Privacy issues and ethical concerns are at the forefront of the conversation. The technology is designed so data does not leave the device, ensuring data integrity. However, depending upon the application and with the user’s consent, it may be acceptable for video data to leave the device for analysis, for example, when used for rehabilitative therapies or inventory tracking.

In addition to broadening the application outlook, McDaniel has plans to design a new haptics course for the Fulton Schools to allow undergraduate students to explore this pathway. Experiential learning is important to McDaniel, so his course will offer a hands-on haptics kit for students to employ in various course projects. He also plans to develop an introductory haptics textbook for students and researchers new to the subject.

A multidisciplinary mindset

McDaniel says that none of this work would have been possible if it wasn’t for ASU’s interdisciplinary and collaborative research environment. During his undergraduate and doctoral studies in computer science at ASU, he says this was one of the qualities that set ASU apart from other universities.

For this project, he utilized his background in computer science and integrated neuroscience, psychology, human factors, costume design, ethics and more.

“I pulled from all of these areas to build the foundation for my research,” McDaniel says. “ASU presents an ecosystem where I can flourish and I firmly believe this is something I could do only here.”

Looking to the future

Along with refining this technology, McDaniel hopes to change the perception that there isn’t a space for wearable technology among older adults.

In his research endeavors, McDaniel discovered that older adults are open to technology provided it is user-friendly, doesn’t require daily updates, has an easy-to-read interface and maintains privacy and independence.
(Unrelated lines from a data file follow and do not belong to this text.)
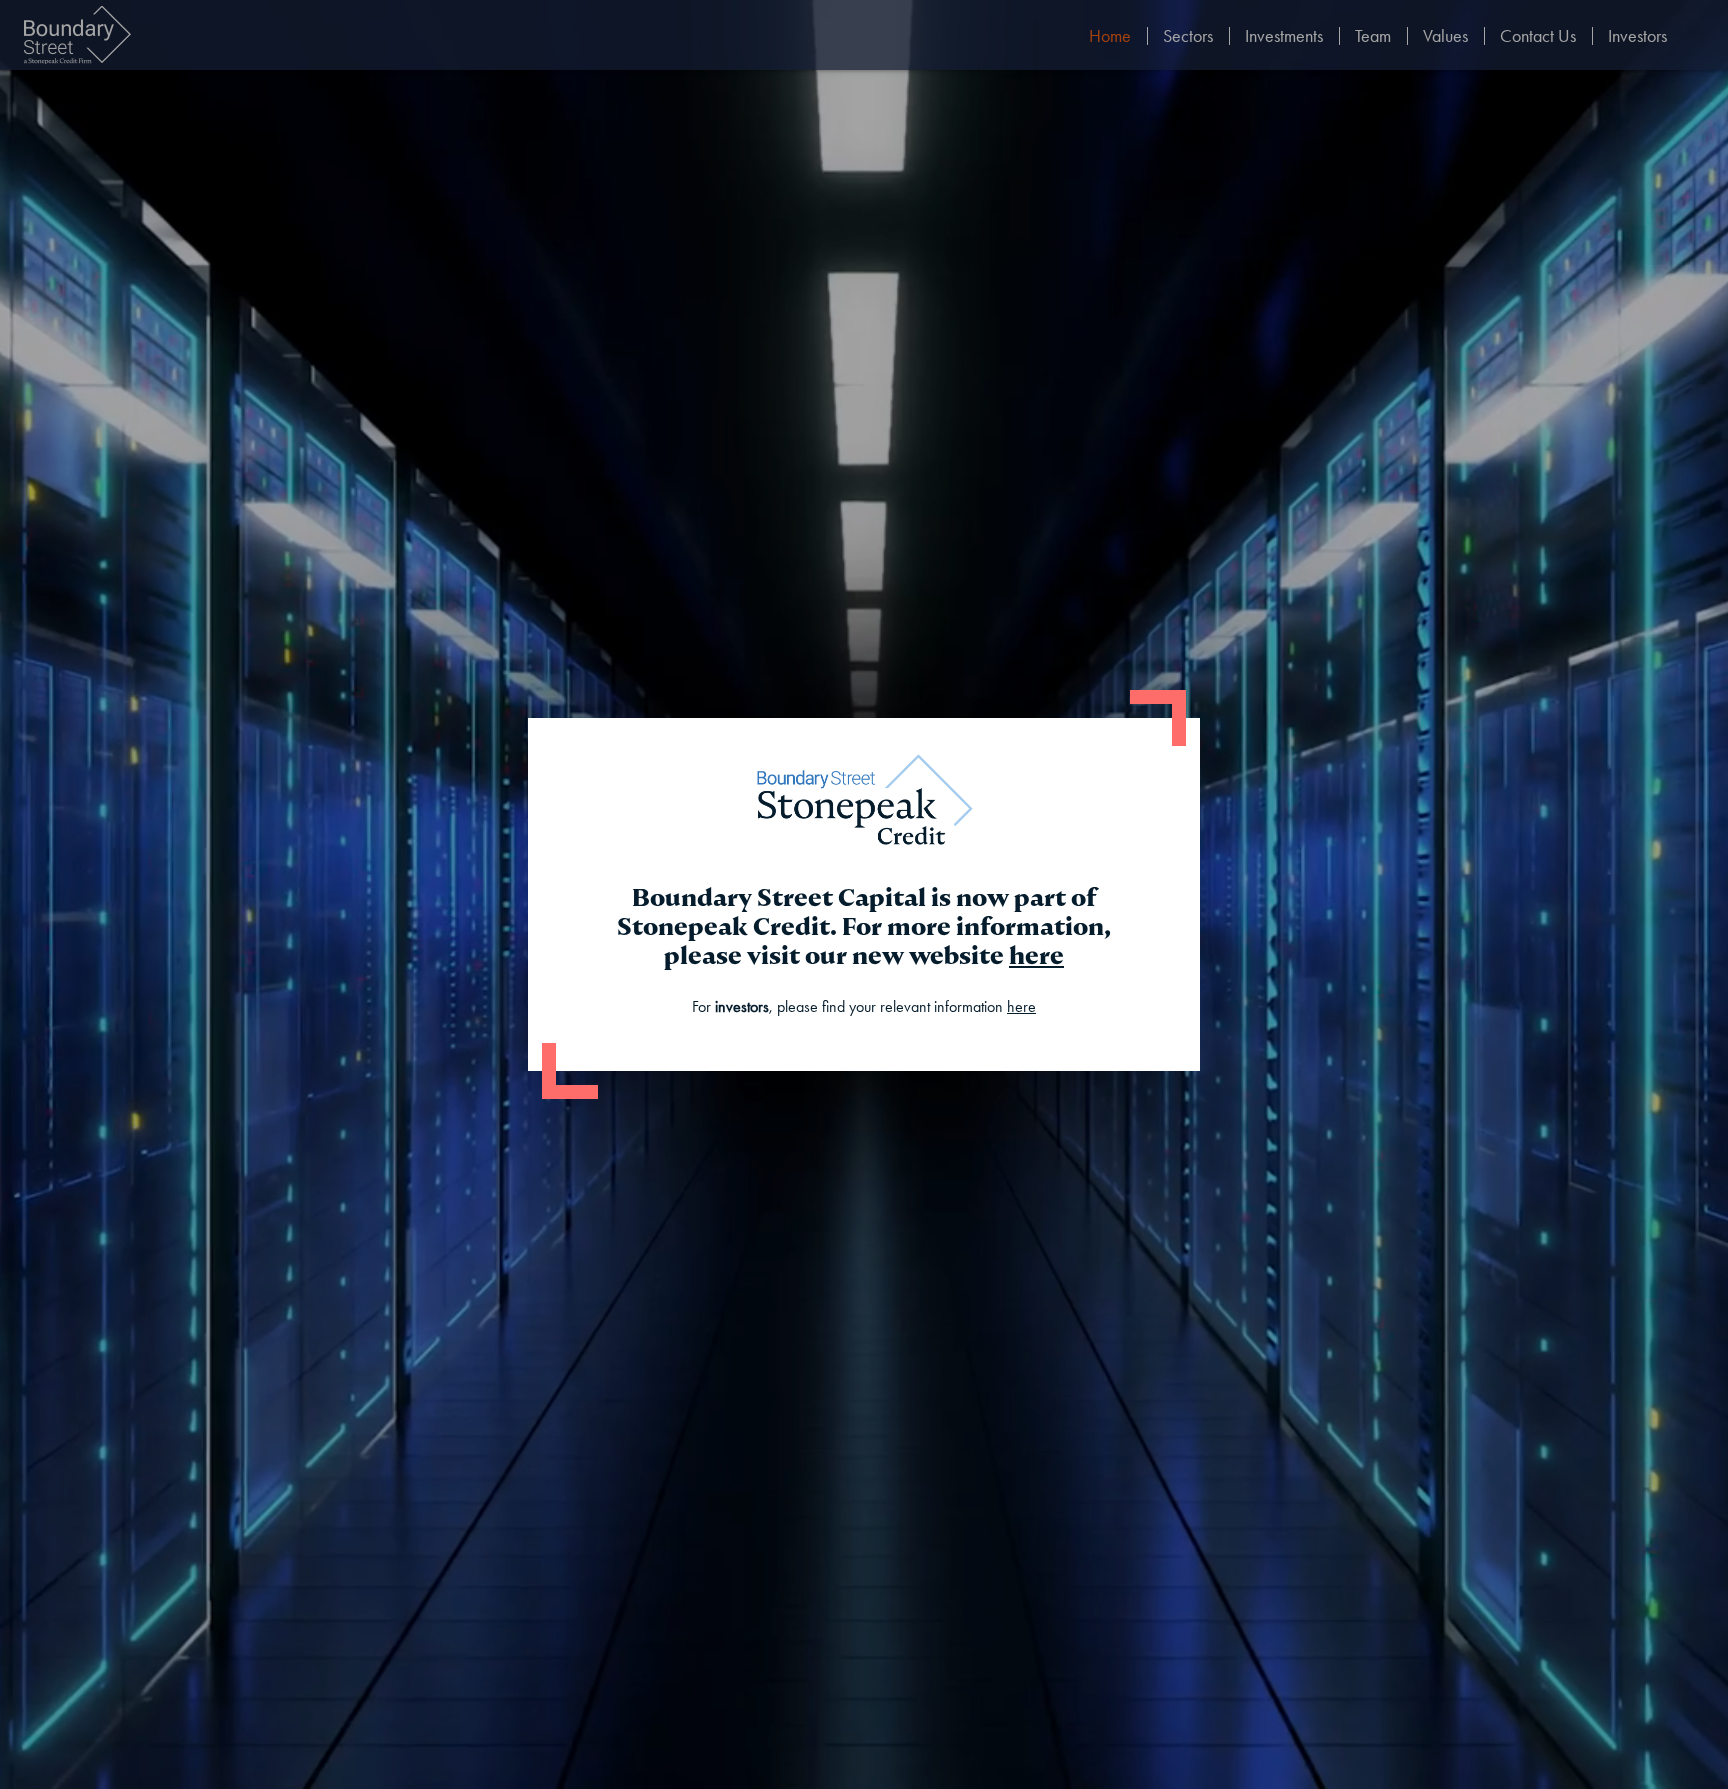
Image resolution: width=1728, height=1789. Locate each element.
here (1036, 955)
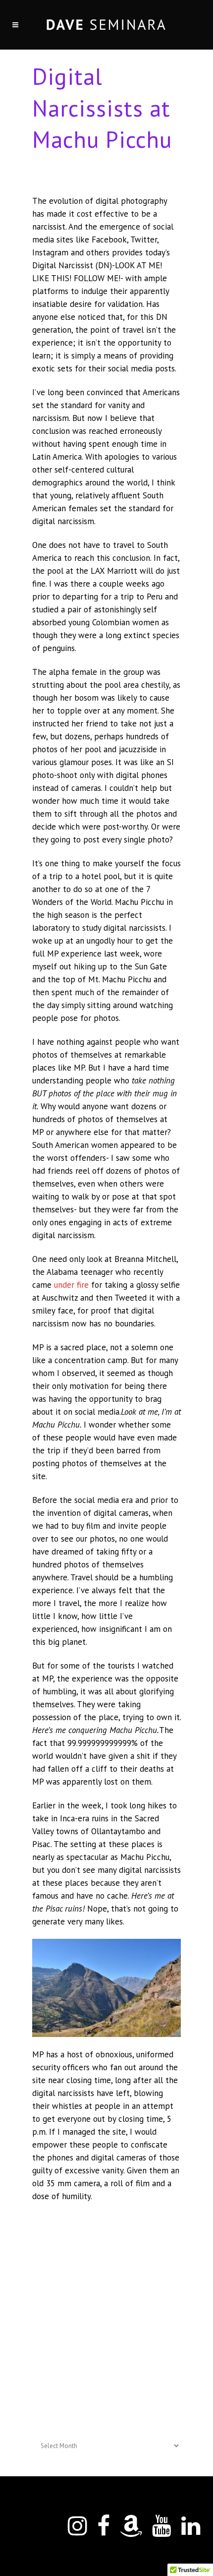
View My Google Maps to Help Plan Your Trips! (105, 2340)
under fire (71, 1284)
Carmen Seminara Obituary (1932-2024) (94, 2380)
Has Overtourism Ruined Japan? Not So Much (103, 2360)
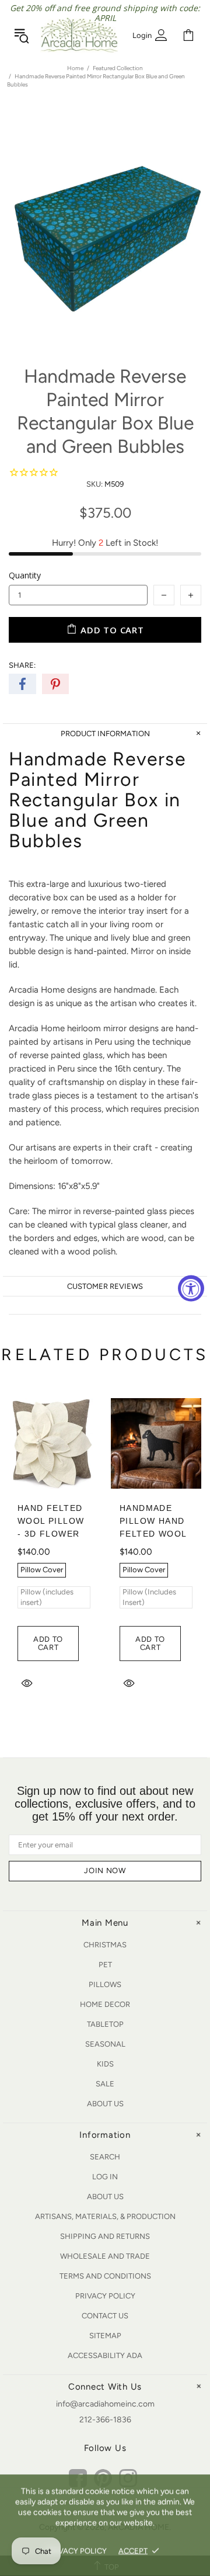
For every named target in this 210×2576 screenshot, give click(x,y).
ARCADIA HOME (79, 35)
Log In (105, 2176)
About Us (105, 2103)
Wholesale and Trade (105, 2256)
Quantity (25, 575)
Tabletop (105, 2024)
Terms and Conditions (105, 2276)
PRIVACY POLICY (77, 2550)
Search (105, 2156)
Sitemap (105, 2335)
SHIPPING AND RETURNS (105, 2236)
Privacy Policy (105, 2295)
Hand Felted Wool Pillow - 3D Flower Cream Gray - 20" (52, 1533)
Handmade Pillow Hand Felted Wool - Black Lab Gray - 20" (153, 1533)
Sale (105, 2083)
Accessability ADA (105, 2355)
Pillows (105, 1984)
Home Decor (105, 2004)
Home (75, 68)
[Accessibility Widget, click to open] (191, 1288)
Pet (105, 1964)
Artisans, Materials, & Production (105, 2216)
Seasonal (105, 2044)
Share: (22, 665)
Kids (105, 2064)
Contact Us (105, 2315)
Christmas (105, 1944)
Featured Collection (118, 68)
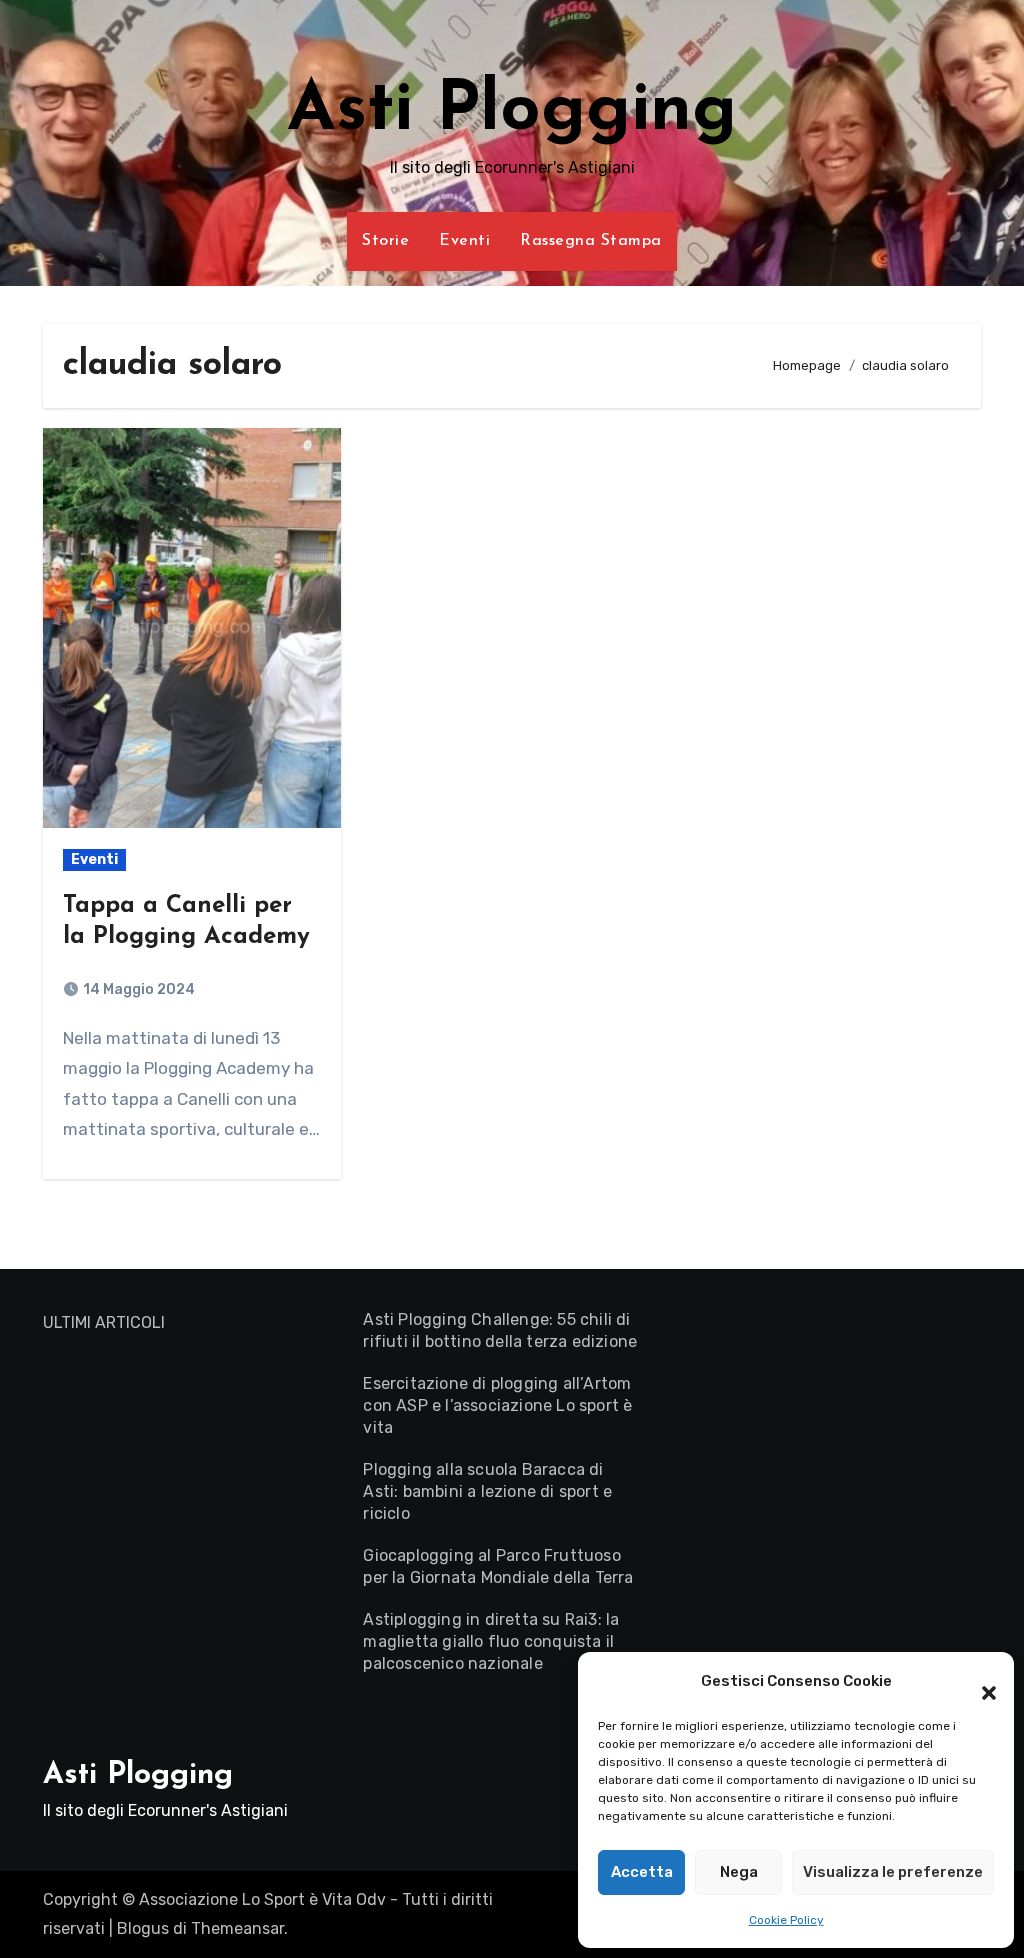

He has plans to put this technology into action with residents who are interested in participating at Mirabella, an intergenerational, lifelong learning community on the ASU Tempe campus allowing residents to test the new hardware.

With all of this in mind, McDaniel also hopes to improve the device’s accuracy and reliability and pursue licensing and commercialization to get the technology into the hands of people who most need it.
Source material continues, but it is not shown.